• Excerto:
Avante, Camaradas por Tiago Salazar
Se nos víssemos como os outros nos vêem ficaríamos arrepiados, ou talvez irados, furiosos, prontos para a guerra. E vice-versa. Mas é neste vice-versa que há todo o Trabalho a fazer. Por estes dias sombrios, o PCP é “julgado” pelos seus actos públicos. É gozado pela sua festa ao arrepio da sanha do distanciamento social.
Tenho memória de um político à Lincoln, digamos assim, ou como imaginamos o pai fundador da América moderna. Chamava-se Manuel Gírio, era comunista afectivo de matriz cristã e seguidor do deus do esparguete, e nunca ocupou um cargo público notável. Foi dramaturgo e poeta mais do que tudo, como o defunto Václav Havel. Agora, nesta hora de suspense pandémico, esperamos um Messias goês, um dirigente com nome e feições e bravura de índio, um padre lírico ou um corajoso activista? Eu espero duas ou três coisas de um governo, governante ou líder, para me sentir pacificado com a ideia de nação valente, e voltar a ter esperança na ressurreição da ideia de pátria, além de me contentar com os gozos da língua e da escrita. Uma delas é simples: derrubar a ditadura mental.

• Material:

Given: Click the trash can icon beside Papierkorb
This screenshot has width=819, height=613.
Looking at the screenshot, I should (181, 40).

* * *

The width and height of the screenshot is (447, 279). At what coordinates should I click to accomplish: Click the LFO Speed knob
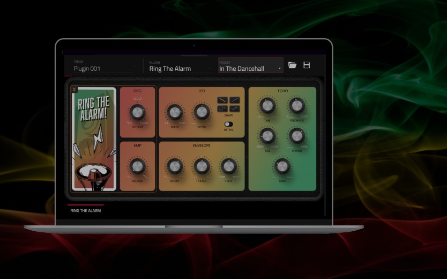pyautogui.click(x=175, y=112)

--

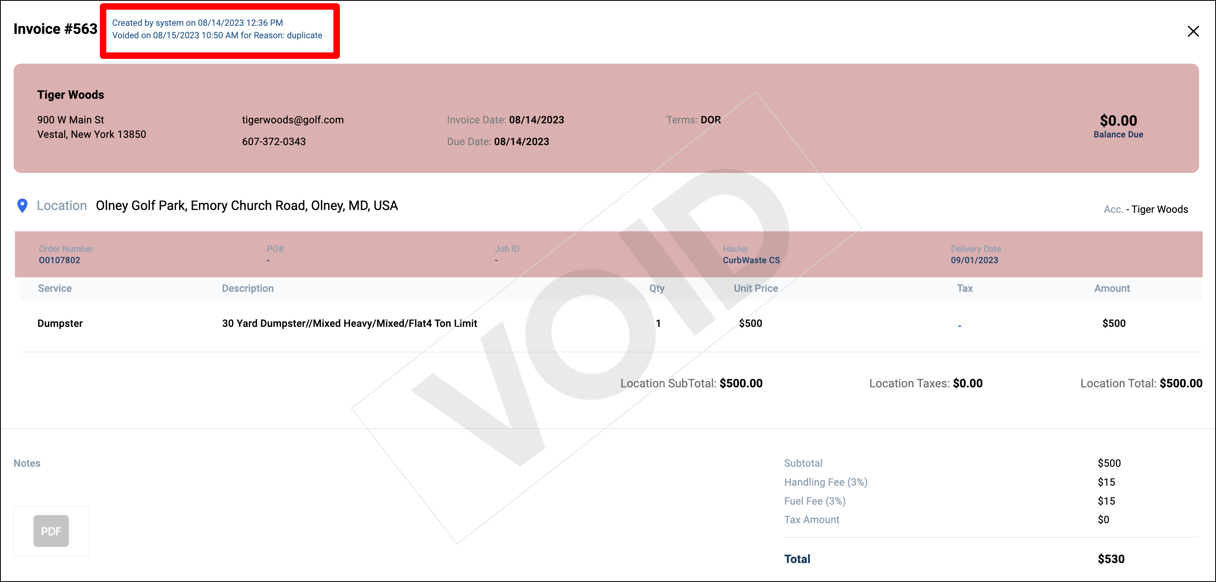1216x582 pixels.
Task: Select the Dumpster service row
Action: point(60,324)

• Instrução 1: Volte a escrever, tal como está, a passagem do excerto que começa nas palavras "Avante, Camaradas por" e termina depois de "do distanciamento social.".
• Instrução 2: No excerto, qual era o nome do político comparado a Lincoln?
• Instrução 3: Prossiga o excerto sobre o PCP e Manuel Gírio a partir da última frase apresentada.
Os registos provêm de uma fonte diferente.

• Resultado do exercício 1:
Avante, Camaradas por Tiago Salazar
Se nos víssemos como os outros nos vêem ficaríamos arrepiados, ou talvez irados, furiosos, prontos para a guerra. E vice-versa. Mas é neste vice-versa que há todo o Trabalho a fazer. Por estes dias sombrios, o PCP é “julgado” pelos seus actos públicos. É gozado pela sua festa ao arrepio da sanha do distanciamento social.

• Resultado do exercício 2: Manuel Gírio.

• Resultado do exercício 3:
Volta e meia, por norma em tempos sombrios, volta ao barulho o tema da supremacia que leva inevitavelmente ao conflito. Somos o que Somos. Humanos, de raça, dispersos e errantes por uma terra limitada, ignorantes de certezas. Nem o ser humano mais dotado de intelecto tem as respostas para o que fazemos nós aqui. A supremacia é da Natureza e cada atentado do Homem contra ela reflecte-se – segundo a lei universal de causa-efeito – em destruição. Tal como cada acto em sua defesa, respeito e protecção, origina um clima auspicioso. Falando por mim, que me eduquei e educo às minhas custas (por defeito de curiosidade) na observação das espécies (todas sem excepção), à luz da sociologia, da ciência política, da filosofia, da religião, da antropologia, da etnologia… não só me verão bater-me contra o racismo, o autoritarismo, o sectarismo e todo o caudal de exploração do homem pelo homem, como também podem esperar o seguinte: quem me insultar ou tresler leva com o tinteiro nos fagotes.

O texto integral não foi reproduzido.